Montag, 19. Mai 2025
„Ich komme mit Furcht und Zittern zu euch als ein Bruder“
Papst Leo XIV. am 18. Mai in Rom offiziell in sein Amt eingeführt
Seit zehn Tagen ist Yvonne Castillo überglücklich. „Ich habe in den letzten Jahren zweimal die Woche mit dem künftigen Papst gegessen - ohne es zu ahnen!“, sagte die Ordensfrau aus Santo Domingo in Peru und lachte. Am 18. Mai stand sie zusammen mit Freunden, Mitschwestern und Zehntausenden weiteren Menschen aus aller Welt auf dem Petersplatz, um Papst Leo XIV. zu feiern, der an diesem Tag offiziell in das Amt als Oberhaupt der 1,4 Milliarden Katholiken eingeführt wurde.
Robert Francis Prevost, der vor 69 Jahren in Chicago das Licht der Welt erblickte, hat auch einen peruanischen Pass, weil er dort lange Missionar und Bischof war. Außerdem war der erste US-Amerikaner im Papstamt oberster Chef des Augustinerordens und zuletzt ab 2023 Leiter der vatikanischen Bischofsbehörde. „Dienstags und freitags haben wir immer zusammen in unserer Ordenszentrale hier in Rom zu Mittag gegessen“, berichtete Schwester Yvonne, Mitglied der zu den Augustinern gehörenden Kongregation der Töchter des Heiligsten Erlösers.

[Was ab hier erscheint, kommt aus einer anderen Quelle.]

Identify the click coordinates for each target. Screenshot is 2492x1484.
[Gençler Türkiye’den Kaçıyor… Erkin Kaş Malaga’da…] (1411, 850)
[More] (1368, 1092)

„Ein schlichter, freundlicher Mensch“
„Er ist ein ganz schlichter, freundlicher Mensch, hat alle begrüßt, sich beim Essen nicht bedienen lassen. Anschließend haben wir dann immer noch zusammen einen Kaffee getrunken“, sagte die Ordensfrau, deren Gewand genauso weiß ist wie das des Papstes. „Und er hat auf unserem Platz Tennis gespielt!“ Die Partie, die der am 8. Mai gewählte Papst am 18. Mai zu bestreiten hatte, kostete den Mann mit der geübten Rückhand sichtlich mehr Mühe.
Nicht nur, weil auf der Tribüne Staats- und Regierungschefs aus aller Welt saßen, darunter Italiens Staatspräsident Sergio Mattarella und Ministerpräsidentin Giorgia Meloni, Perus Präsidentin Dina Boluarte, US-Vizepräsident JD Vance und Außenminister Marco Rubio, ebenso der ukrainische Präsident Wolodymyr Selenskyj sowie Bundeskanzler Friedrich Merz (CDU) mit Vizekanzler Lars Klingbeil (SPD).

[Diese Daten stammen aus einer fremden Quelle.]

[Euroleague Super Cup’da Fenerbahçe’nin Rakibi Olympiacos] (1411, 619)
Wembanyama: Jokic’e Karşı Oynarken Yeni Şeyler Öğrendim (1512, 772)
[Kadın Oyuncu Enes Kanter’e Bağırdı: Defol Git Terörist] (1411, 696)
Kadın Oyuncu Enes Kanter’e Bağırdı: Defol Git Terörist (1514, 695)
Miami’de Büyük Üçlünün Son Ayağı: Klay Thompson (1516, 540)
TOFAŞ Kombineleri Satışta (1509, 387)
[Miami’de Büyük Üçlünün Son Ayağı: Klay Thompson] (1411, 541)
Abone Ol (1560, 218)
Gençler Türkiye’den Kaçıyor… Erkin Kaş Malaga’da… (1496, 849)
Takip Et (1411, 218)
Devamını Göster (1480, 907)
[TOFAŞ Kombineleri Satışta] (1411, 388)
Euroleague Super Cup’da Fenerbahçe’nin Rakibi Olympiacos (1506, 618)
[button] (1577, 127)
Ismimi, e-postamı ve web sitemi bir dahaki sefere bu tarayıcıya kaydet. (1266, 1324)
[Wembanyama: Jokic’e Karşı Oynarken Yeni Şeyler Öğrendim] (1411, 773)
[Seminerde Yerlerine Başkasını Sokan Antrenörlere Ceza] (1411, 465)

Dabei hatte Leo XIV. das Publikum von Anfang an auf seiner Seite. Den mit einer Vielzahl hochsymbolischer Momente gespickten Tag begann er um neun Uhr mit einer Begrüßungstour im Papamobil. Applaus und „Viva il Papa“ ertönte, als der weiße Jeep auf den Petersplatz rollte. Leo winkte und grüßte lächelnd nach allen Seiten. „Er sieht so jung aus“, bemerkte Maria Carmela aus Palermo erfreut, die anlässlich des Pilgerevents Heiliges Jahr 2025 nach Rom gekommen war.
Segen für Baby Magdalena
Jubel brandete auf, als der neue Papst stoppen ließ, um die neun Monate alte Magdalena zu segnen, die ihm von Vater Michele über die Absperrung gereicht wurde. Schon um sechs Uhr hatte sich die Familie aus Ligurien auf den Petersplatz gestellt, um den Papst zu sehen.

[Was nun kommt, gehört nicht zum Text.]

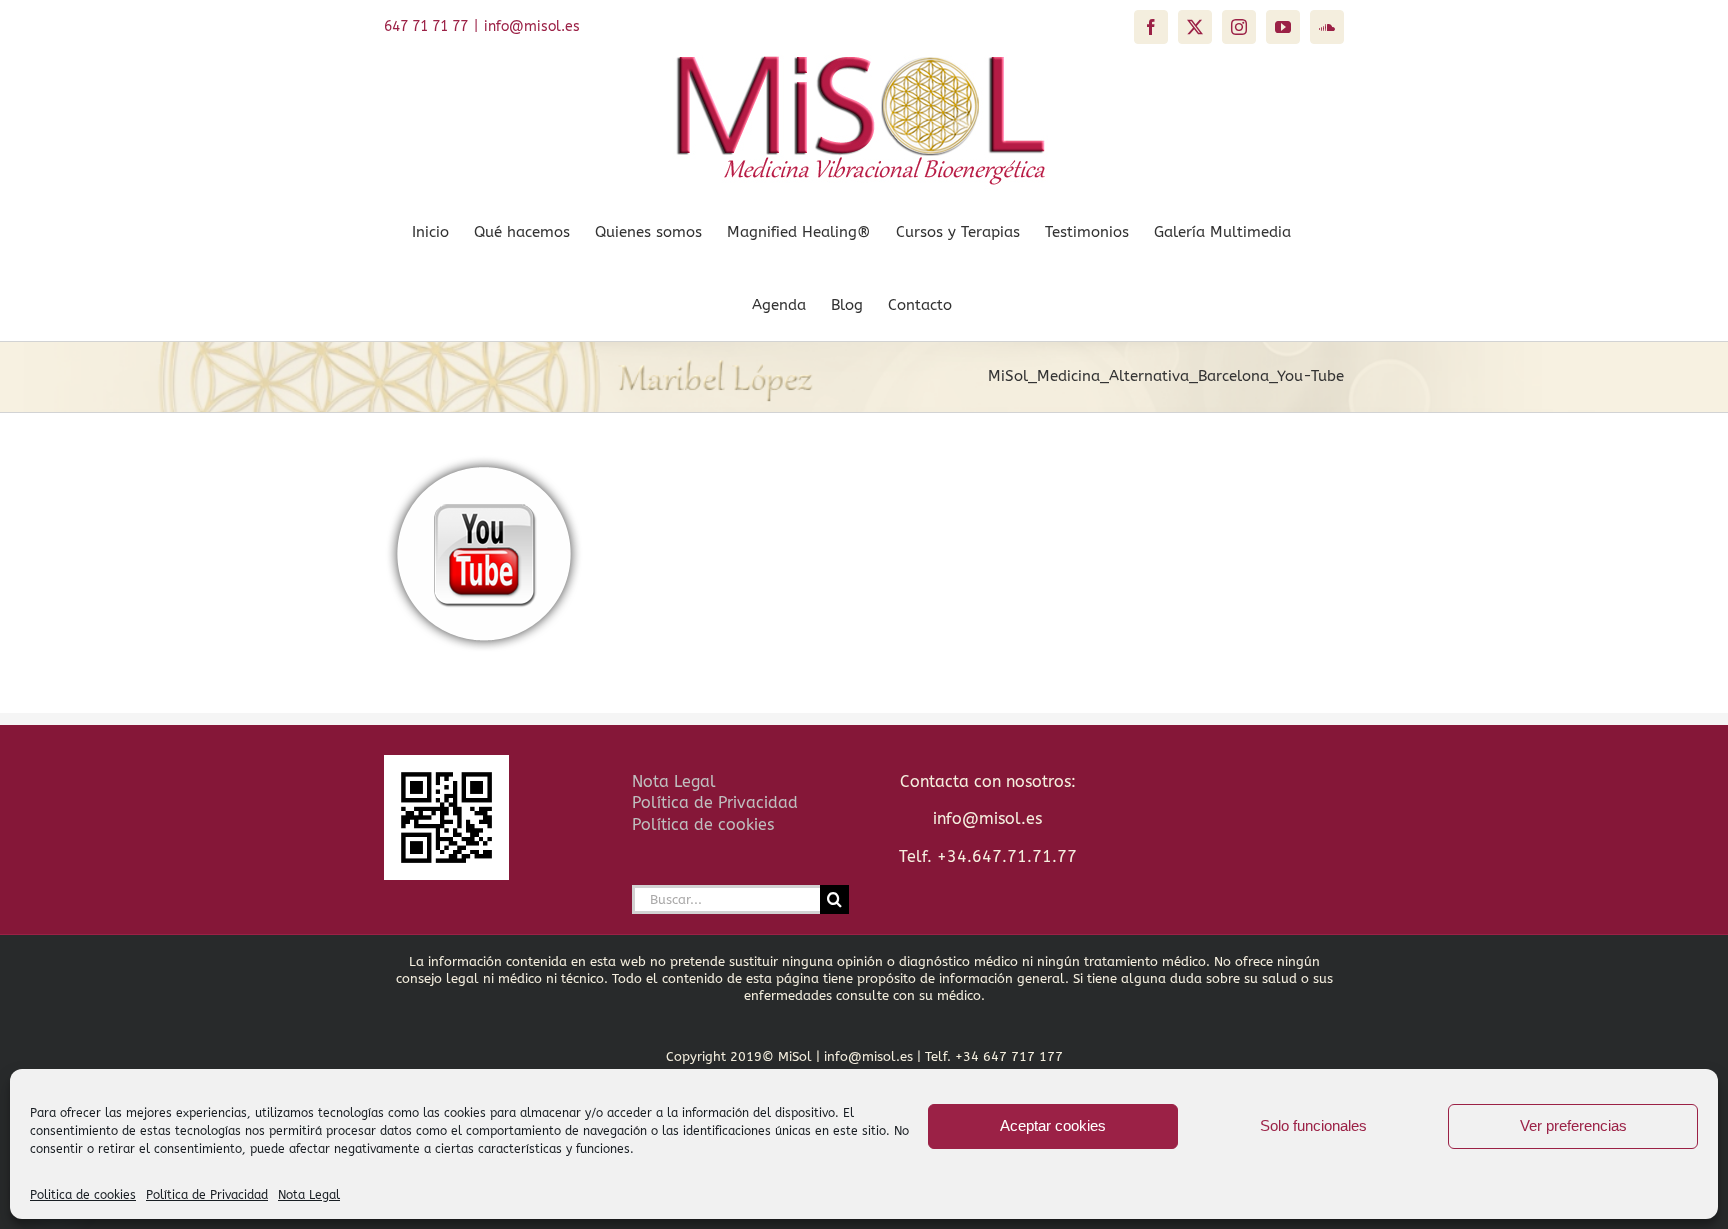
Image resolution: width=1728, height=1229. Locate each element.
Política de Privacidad (207, 1195)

Vielleicht hätte Leo auch gerne selbst am Steuer gesessen: Der neue Papst ist nicht nur bekannt als Hobby-Tennisspieler, sondern auch als leidenschaftlicher Autofahrer; zudem nutzt er seit Jahren Soziale Medien und geht ins Fitnessstudio. „Irgendwie ein normaler Typ“, meinte Leszek aus Krakau, der mit seiner Frau Viola eigens für die feierliche Amtseinführung nach Rom geflogen war. Aber ich glaube, er ist sehr spirituell und welterfahren. Das brauchen wir heute alles in der Kirche.“
Tränen eines ganz normalen Menschen
In der rund zweistündigen Messe, die mit ihrer Liturgie und feierlichen Gesängen in vielen Sprachen manchen Gänsehautmoment bescherte, erhielt Leo die wichtigen päpstlichen Insignien: den Fischerring und das wollene Band namens Pallium. Als ihm zwei Kardinäle die Symbole seiner schweren Aufgabe als Hirte einer versprengten Herde überreichten, hatte der „US-Peruaner“ Tränen in den Augen. Die Herzen der 200 000 Menschen auf und rund um den Petersplatz hatte er damit endgültig erobert. „Er ist einfach ein normaler Mensch“, sagte Dorothea aus Stuttgart. „Und mit seiner weltweiten Erfahrung ist er ein echter Global Player, der für Frieden steht“, ist die Pädagogin überzeugt.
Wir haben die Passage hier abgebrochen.